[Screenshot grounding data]
---*---
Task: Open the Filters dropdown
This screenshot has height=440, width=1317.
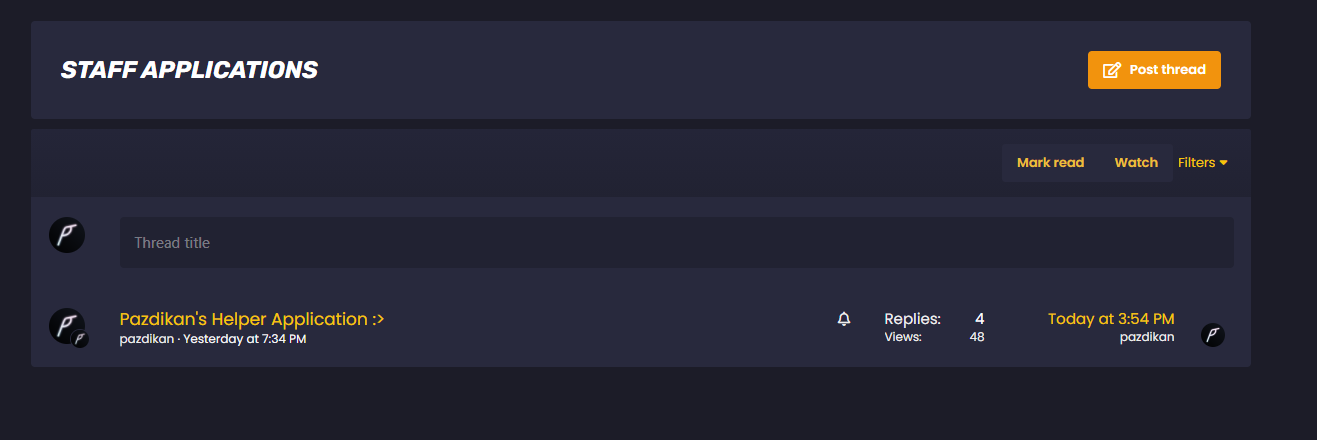Action: [1197, 163]
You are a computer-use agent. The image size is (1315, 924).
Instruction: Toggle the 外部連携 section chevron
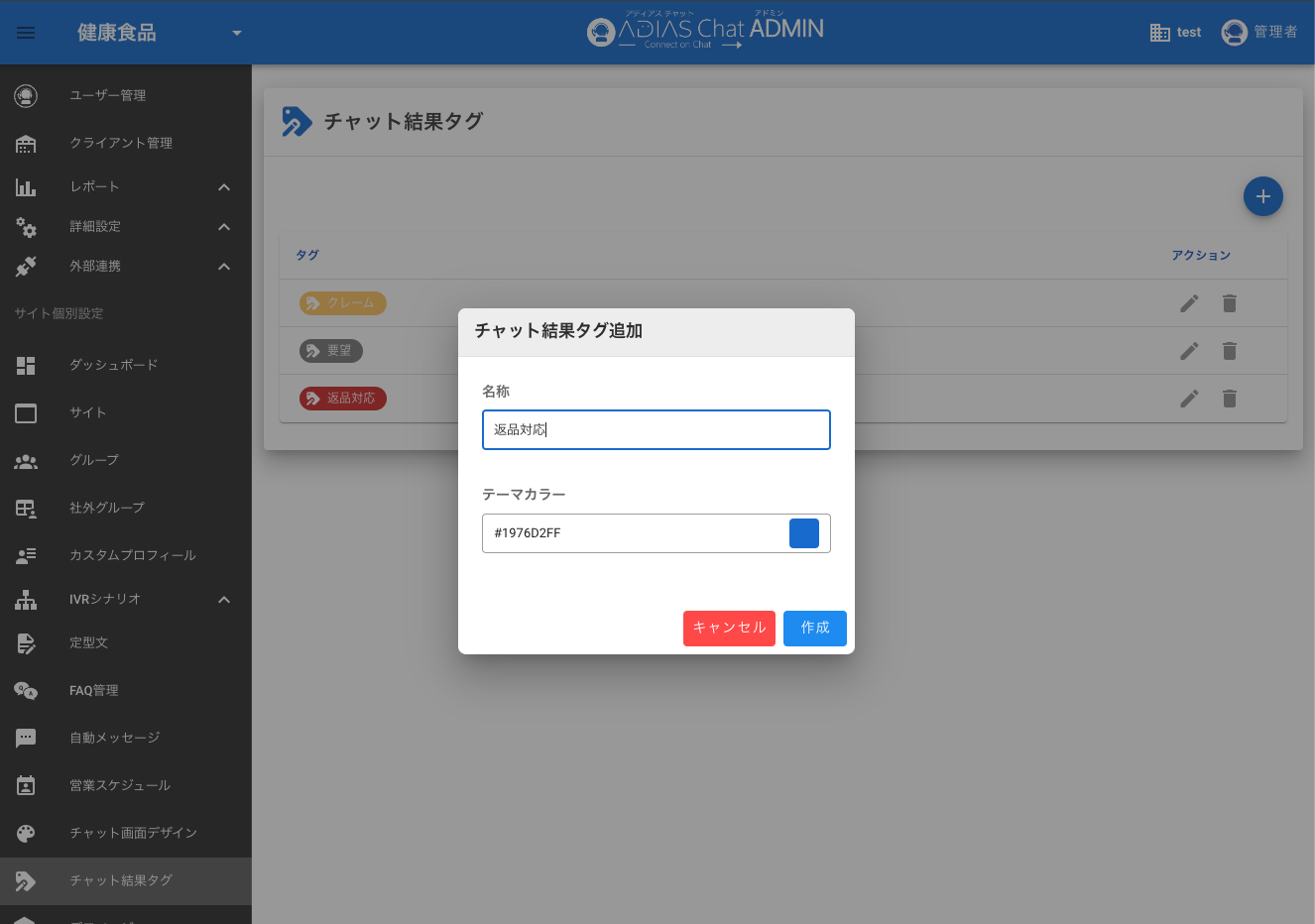(224, 267)
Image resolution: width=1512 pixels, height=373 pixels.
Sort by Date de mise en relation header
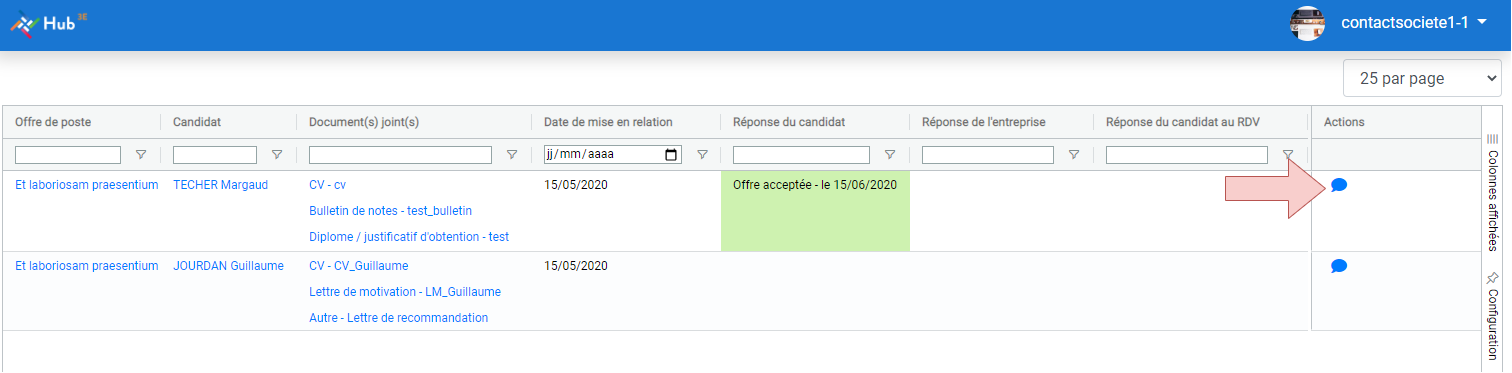click(x=608, y=122)
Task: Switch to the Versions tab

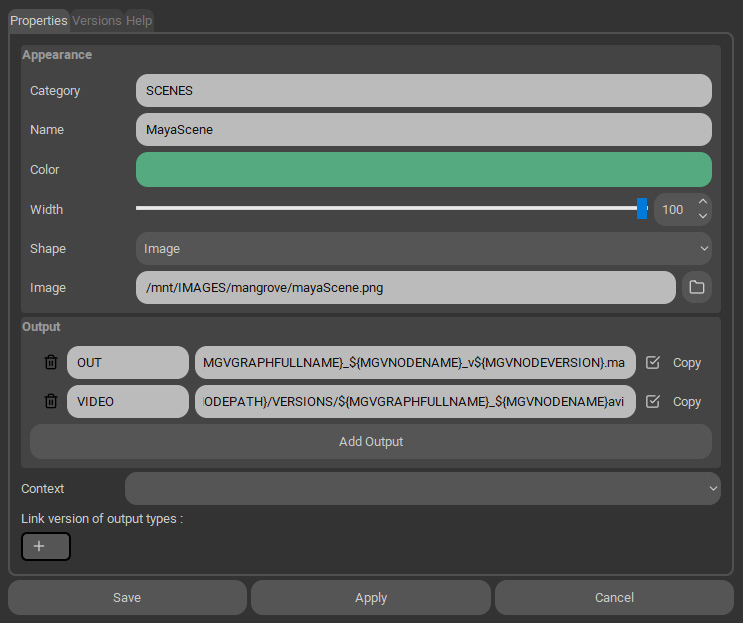Action: [x=96, y=20]
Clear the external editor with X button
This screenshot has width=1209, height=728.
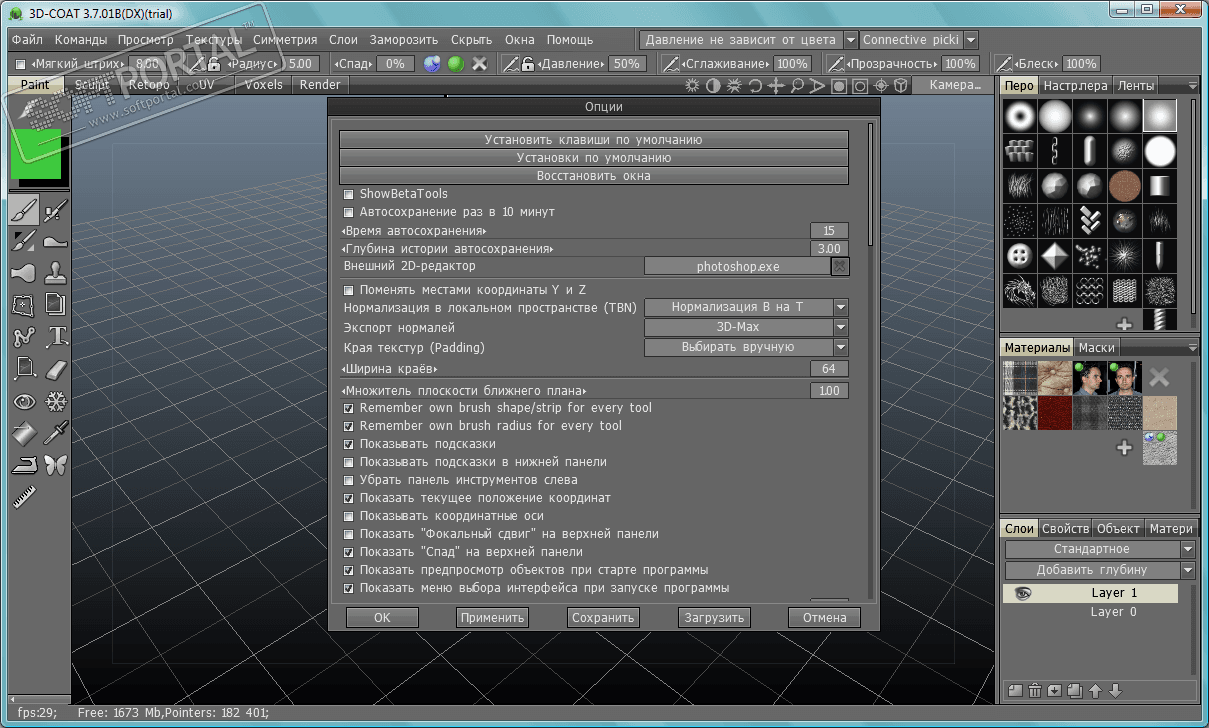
---*---
| Task statement |
Where the line with "You are a computer-use" appears, begin there and transcribe exactly through the last line of the data, leaving all pictures aside.

| Solution to this problem |
You are a computer-use agent. The image size is (1315, 924).
Instruction: Toggle the 外部連携 section chevron
(224, 267)
Image resolution: width=1512 pixels, height=373 pixels.
Sort by Date de mise en relation header
click(x=608, y=122)
Task: Switch to the Versions tab

Action: [x=96, y=20]
Clear the external editor with X button
This screenshot has width=1209, height=728.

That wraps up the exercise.